Collected data:
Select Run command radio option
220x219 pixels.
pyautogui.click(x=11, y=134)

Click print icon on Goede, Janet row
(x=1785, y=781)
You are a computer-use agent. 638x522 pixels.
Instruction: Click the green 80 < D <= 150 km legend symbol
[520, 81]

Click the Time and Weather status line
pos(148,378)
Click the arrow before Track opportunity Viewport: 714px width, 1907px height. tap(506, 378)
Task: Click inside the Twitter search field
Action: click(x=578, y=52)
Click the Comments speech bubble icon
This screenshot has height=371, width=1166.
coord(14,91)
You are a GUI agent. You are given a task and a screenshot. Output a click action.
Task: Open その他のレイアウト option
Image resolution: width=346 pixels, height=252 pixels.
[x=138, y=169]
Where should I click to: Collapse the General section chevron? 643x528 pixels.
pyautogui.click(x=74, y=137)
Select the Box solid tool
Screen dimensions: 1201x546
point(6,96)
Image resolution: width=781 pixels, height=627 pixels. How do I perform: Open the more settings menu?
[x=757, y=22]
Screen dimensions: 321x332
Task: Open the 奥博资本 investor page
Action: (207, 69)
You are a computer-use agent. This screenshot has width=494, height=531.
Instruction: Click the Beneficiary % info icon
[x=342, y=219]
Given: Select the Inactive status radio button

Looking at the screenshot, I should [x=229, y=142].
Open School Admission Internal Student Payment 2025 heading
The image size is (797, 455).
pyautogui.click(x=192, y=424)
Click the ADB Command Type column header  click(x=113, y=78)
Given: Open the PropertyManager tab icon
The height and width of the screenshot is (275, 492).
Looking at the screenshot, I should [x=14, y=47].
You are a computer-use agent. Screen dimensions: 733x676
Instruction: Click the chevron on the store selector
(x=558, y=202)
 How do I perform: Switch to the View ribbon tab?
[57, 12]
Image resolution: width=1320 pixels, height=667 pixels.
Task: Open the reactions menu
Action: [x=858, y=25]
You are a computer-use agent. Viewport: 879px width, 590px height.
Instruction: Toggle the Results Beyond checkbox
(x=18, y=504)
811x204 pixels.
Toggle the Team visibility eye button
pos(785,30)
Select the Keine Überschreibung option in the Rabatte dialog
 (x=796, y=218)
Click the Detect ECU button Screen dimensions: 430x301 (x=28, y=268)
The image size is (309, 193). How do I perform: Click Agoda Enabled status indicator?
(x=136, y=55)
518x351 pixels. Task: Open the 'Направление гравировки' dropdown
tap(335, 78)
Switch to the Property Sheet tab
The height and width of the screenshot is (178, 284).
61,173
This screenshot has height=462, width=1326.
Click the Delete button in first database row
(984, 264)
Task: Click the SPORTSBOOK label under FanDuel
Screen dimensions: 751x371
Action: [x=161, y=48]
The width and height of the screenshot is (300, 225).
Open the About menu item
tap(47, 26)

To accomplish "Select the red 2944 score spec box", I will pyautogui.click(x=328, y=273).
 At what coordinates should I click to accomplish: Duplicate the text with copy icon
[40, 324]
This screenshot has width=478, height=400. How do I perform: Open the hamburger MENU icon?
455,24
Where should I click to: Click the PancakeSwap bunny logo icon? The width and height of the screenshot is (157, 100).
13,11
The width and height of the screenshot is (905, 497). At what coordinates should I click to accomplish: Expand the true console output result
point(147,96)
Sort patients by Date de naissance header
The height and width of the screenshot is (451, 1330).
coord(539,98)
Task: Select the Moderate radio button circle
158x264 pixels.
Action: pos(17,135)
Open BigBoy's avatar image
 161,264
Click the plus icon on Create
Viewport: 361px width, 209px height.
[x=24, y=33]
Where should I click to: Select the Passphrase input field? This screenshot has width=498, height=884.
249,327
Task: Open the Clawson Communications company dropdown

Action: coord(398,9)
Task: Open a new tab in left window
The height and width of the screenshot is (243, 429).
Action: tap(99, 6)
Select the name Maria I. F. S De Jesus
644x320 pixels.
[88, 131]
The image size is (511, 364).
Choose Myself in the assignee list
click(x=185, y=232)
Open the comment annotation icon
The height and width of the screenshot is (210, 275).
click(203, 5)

HOW TO COMPLETE THIS TASK: Every record above must appear again in the answer, unchanged.

RESULT OF THIS TASK:
Select Run command radio option
220x219 pixels.
pyautogui.click(x=11, y=134)

Click print icon on Goede, Janet row
(x=1785, y=781)
You are a computer-use agent. 638x522 pixels.
Instruction: Click the green 80 < D <= 150 km legend symbol
[520, 81]

Click the Time and Weather status line
pos(148,378)
Click the arrow before Track opportunity Viewport: 714px width, 1907px height. tap(506, 378)
Task: Click inside the Twitter search field
Action: click(x=578, y=52)
Click the Comments speech bubble icon
This screenshot has height=371, width=1166.
coord(14,91)
You are a GUI agent. You are given a task and a screenshot. Output a click action.
Task: Open その他のレイアウト option
Image resolution: width=346 pixels, height=252 pixels.
[x=138, y=169]
Where should I click to: Collapse the General section chevron? 643x528 pixels.
pyautogui.click(x=74, y=137)
Select the Box solid tool
Screen dimensions: 1201x546
point(6,96)
Image resolution: width=781 pixels, height=627 pixels. How do I perform: Open the more settings menu?
[x=757, y=22]
Screen dimensions: 321x332
Task: Open the 奥博资本 investor page
Action: (207, 69)
You are a computer-use agent. This screenshot has width=494, height=531.
Instruction: Click the Beneficiary % info icon
[x=342, y=219]
Given: Select the Inactive status radio button

Looking at the screenshot, I should [x=229, y=142].
Open School Admission Internal Student Payment 2025 heading
The image size is (797, 455).
pyautogui.click(x=192, y=424)
Click the ADB Command Type column header  click(x=113, y=78)
Given: Open the PropertyManager tab icon
The height and width of the screenshot is (275, 492).
Looking at the screenshot, I should [x=14, y=47].
You are a computer-use agent. Screen dimensions: 733x676
Instruction: Click the chevron on the store selector
(x=558, y=202)
 How do I perform: Switch to the View ribbon tab?
[57, 12]
Image resolution: width=1320 pixels, height=667 pixels.
Task: Open the reactions menu
Action: [x=858, y=25]
You are a computer-use agent. Viewport: 879px width, 590px height.
Instruction: Toggle the Results Beyond checkbox
(x=18, y=504)
811x204 pixels.
Toggle the Team visibility eye button
pos(785,30)
Select the Keine Überschreibung option in the Rabatte dialog
 (x=796, y=218)
Click the Detect ECU button Screen dimensions: 430x301 (x=28, y=268)
The image size is (309, 193). How do I perform: Click Agoda Enabled status indicator?
(x=136, y=55)
518x351 pixels. Task: Open the 'Направление гравировки' dropdown
tap(335, 78)
Switch to the Property Sheet tab
The height and width of the screenshot is (178, 284).
61,173
This screenshot has height=462, width=1326.
Click the Delete button in first database row
(984, 264)
Task: Click the SPORTSBOOK label under FanDuel
Screen dimensions: 751x371
Action: [x=161, y=48]
The width and height of the screenshot is (300, 225).
Open the About menu item
tap(47, 26)

To accomplish "Select the red 2944 score spec box", I will pyautogui.click(x=328, y=273).
 At what coordinates should I click to accomplish: Duplicate the text with copy icon
[40, 324]
This screenshot has width=478, height=400. How do I perform: Open the hamburger MENU icon?
455,24
Where should I click to: Click the PancakeSwap bunny logo icon? The width and height of the screenshot is (157, 100).
13,11
The width and height of the screenshot is (905, 497). At what coordinates should I click to accomplish: Expand the true console output result
point(147,96)
Sort patients by Date de naissance header
The height and width of the screenshot is (451, 1330).
coord(539,98)
Task: Select the Moderate radio button circle
158x264 pixels.
Action: pos(17,135)
Open BigBoy's avatar image
 161,264
Click the plus icon on Create
Viewport: 361px width, 209px height.
[x=24, y=33]
Where should I click to: Select the Passphrase input field? This screenshot has width=498, height=884.
249,327
Task: Open the Clawson Communications company dropdown

Action: coord(398,9)
Task: Open a new tab in left window
The height and width of the screenshot is (243, 429).
Action: tap(99, 6)
Select the name Maria I. F. S De Jesus
644x320 pixels.
[88, 131]
The image size is (511, 364).
Choose Myself in the assignee list
click(x=185, y=232)
Open the comment annotation icon
The height and width of the screenshot is (210, 275).
click(203, 5)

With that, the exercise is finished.